*** Data listing Section Begins ***
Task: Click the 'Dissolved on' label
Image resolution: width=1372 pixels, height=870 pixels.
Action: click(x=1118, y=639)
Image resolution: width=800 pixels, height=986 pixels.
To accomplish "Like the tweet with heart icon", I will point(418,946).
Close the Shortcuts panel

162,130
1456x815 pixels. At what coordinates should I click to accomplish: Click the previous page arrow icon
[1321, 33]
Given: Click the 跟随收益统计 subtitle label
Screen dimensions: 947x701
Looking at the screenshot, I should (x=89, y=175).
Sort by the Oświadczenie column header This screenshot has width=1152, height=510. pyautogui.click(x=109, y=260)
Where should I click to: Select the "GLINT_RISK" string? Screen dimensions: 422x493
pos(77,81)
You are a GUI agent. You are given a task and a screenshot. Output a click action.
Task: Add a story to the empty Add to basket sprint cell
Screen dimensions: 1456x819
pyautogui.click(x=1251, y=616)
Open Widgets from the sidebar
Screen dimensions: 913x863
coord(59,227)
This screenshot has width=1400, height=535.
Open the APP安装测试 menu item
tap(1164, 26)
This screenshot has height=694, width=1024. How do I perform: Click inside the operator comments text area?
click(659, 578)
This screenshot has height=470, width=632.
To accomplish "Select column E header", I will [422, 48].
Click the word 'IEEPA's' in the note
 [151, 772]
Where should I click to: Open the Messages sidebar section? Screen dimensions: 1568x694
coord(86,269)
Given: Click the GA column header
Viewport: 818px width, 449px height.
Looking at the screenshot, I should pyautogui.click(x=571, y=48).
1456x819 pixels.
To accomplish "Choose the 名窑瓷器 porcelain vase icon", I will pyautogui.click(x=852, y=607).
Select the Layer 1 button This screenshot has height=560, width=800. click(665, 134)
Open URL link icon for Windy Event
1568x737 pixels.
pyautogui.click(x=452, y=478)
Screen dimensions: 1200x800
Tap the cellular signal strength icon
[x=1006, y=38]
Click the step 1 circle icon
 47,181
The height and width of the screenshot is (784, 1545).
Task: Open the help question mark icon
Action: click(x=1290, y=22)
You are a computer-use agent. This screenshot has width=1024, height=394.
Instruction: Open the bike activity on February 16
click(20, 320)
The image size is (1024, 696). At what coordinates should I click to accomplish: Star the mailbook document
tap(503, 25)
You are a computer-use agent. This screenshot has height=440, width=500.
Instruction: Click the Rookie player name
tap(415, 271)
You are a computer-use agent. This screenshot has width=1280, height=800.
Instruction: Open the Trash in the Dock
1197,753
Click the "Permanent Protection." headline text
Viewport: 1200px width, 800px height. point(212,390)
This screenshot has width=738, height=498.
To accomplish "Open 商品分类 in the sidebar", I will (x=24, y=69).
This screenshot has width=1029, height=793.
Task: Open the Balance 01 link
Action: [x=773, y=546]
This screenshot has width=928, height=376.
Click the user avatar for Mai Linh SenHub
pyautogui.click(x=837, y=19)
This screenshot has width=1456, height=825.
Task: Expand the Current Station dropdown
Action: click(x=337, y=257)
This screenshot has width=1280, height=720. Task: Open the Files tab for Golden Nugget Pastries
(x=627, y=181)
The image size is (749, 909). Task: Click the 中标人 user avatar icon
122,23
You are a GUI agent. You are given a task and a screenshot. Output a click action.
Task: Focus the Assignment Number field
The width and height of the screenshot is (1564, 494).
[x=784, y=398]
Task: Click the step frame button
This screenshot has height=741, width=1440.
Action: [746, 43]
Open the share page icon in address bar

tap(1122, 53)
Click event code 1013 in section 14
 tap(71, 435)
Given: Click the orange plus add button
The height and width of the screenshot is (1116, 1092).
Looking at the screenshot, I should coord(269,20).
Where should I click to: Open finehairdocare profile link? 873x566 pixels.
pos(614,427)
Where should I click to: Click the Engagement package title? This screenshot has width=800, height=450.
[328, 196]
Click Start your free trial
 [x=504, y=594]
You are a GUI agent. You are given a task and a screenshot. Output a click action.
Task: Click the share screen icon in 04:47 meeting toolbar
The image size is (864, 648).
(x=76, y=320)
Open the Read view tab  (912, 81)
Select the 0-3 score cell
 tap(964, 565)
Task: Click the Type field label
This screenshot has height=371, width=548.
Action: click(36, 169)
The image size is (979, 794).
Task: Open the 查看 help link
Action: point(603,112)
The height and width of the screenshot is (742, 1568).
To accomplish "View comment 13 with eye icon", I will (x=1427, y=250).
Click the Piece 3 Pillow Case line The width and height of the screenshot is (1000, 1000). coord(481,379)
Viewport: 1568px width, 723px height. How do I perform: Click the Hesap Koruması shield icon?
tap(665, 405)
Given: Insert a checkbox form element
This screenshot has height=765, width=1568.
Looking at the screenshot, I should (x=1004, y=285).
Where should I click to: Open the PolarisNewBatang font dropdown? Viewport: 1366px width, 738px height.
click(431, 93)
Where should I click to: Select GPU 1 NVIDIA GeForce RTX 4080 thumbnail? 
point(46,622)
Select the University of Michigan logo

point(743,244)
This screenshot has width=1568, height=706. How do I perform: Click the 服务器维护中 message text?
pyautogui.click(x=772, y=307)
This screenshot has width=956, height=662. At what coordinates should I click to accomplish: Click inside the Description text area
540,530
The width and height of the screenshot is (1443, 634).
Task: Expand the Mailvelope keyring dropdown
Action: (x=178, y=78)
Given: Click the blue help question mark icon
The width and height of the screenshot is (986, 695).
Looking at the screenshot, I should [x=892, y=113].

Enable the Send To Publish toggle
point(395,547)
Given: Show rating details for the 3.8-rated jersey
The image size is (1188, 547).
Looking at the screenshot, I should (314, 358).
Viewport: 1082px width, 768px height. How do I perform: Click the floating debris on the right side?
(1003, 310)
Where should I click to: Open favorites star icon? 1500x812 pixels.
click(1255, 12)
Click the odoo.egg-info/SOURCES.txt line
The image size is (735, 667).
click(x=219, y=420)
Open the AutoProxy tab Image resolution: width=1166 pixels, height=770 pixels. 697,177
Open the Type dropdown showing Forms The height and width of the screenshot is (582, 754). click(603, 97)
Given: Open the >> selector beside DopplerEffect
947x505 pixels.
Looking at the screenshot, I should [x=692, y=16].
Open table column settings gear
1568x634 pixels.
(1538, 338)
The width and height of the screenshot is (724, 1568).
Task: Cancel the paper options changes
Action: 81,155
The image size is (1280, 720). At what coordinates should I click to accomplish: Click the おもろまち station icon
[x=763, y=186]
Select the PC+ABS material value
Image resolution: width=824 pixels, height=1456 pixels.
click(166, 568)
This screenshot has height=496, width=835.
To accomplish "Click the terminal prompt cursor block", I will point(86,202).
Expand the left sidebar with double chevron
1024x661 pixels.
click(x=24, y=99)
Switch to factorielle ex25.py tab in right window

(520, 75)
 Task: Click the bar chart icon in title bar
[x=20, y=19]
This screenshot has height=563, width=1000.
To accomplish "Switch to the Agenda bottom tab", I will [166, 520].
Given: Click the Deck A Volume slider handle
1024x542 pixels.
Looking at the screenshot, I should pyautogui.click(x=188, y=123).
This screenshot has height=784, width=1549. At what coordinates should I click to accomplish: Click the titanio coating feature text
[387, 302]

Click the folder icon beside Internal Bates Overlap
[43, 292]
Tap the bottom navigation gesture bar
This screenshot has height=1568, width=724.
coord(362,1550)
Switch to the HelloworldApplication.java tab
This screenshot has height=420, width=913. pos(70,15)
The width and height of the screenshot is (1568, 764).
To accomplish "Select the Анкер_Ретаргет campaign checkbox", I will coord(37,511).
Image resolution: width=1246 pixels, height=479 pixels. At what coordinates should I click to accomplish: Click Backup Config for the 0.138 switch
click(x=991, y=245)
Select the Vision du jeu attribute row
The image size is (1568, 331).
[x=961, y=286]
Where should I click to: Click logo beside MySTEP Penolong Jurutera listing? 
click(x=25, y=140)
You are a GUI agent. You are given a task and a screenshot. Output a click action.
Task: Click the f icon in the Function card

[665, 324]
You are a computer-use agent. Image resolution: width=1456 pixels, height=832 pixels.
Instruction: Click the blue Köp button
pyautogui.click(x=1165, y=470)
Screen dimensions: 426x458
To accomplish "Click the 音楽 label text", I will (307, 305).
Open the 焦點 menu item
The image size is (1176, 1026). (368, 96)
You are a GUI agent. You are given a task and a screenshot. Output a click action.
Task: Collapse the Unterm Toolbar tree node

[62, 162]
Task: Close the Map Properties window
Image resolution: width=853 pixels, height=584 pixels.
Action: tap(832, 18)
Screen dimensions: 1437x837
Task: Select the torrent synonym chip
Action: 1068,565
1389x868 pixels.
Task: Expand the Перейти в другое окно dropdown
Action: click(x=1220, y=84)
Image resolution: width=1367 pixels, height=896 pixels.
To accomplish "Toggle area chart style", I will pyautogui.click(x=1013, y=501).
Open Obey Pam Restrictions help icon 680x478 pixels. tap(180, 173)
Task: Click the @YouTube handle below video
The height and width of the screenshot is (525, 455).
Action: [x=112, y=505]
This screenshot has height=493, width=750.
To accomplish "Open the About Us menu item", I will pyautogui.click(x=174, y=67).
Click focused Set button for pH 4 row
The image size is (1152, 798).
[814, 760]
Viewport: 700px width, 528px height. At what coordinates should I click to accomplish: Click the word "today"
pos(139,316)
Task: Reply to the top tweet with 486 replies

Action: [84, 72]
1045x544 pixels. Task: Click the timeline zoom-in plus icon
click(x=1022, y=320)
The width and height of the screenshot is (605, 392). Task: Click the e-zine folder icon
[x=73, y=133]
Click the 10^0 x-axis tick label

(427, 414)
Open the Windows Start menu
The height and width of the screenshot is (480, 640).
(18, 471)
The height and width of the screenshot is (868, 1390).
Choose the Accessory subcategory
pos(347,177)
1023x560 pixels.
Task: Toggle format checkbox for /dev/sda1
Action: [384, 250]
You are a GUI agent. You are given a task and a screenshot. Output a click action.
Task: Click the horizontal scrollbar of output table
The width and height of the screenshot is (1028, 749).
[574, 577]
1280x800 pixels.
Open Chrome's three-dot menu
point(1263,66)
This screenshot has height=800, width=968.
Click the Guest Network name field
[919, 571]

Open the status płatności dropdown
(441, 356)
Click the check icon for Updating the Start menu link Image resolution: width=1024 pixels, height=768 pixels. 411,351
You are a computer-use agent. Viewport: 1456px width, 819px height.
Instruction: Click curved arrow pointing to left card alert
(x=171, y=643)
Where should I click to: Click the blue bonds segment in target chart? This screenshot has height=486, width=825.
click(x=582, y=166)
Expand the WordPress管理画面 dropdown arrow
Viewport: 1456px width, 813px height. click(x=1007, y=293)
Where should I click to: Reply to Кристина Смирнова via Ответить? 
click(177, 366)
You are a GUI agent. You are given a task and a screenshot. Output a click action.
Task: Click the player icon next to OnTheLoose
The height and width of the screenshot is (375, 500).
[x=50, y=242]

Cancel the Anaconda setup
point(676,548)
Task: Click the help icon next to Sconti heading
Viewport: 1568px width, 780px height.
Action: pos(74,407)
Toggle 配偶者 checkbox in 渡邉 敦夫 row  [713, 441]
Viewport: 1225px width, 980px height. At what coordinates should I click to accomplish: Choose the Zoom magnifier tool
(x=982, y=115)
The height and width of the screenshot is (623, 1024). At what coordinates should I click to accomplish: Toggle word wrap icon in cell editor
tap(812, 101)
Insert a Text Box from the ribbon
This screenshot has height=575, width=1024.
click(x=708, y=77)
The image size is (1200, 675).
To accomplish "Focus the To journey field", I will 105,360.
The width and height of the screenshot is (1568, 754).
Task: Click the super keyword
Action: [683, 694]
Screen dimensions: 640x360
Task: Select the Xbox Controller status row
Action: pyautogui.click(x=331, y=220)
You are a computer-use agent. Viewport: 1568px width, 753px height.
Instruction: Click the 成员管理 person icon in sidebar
*** Data listing Section Ends ***
## What is being asked
Keeping every character as it is, restate the lines above that run from the line with "Where should I click to: Select the" through the line with "Task: Add a", both included, and nothing else.

## Exercise solution
Where should I click to: Select the "GLINT_RISK" string? Screen dimensions: 422x493
pos(77,81)
You are a GUI agent. You are given a task and a screenshot. Output a click action.
Task: Add a story to the empty Add to basket sprint cell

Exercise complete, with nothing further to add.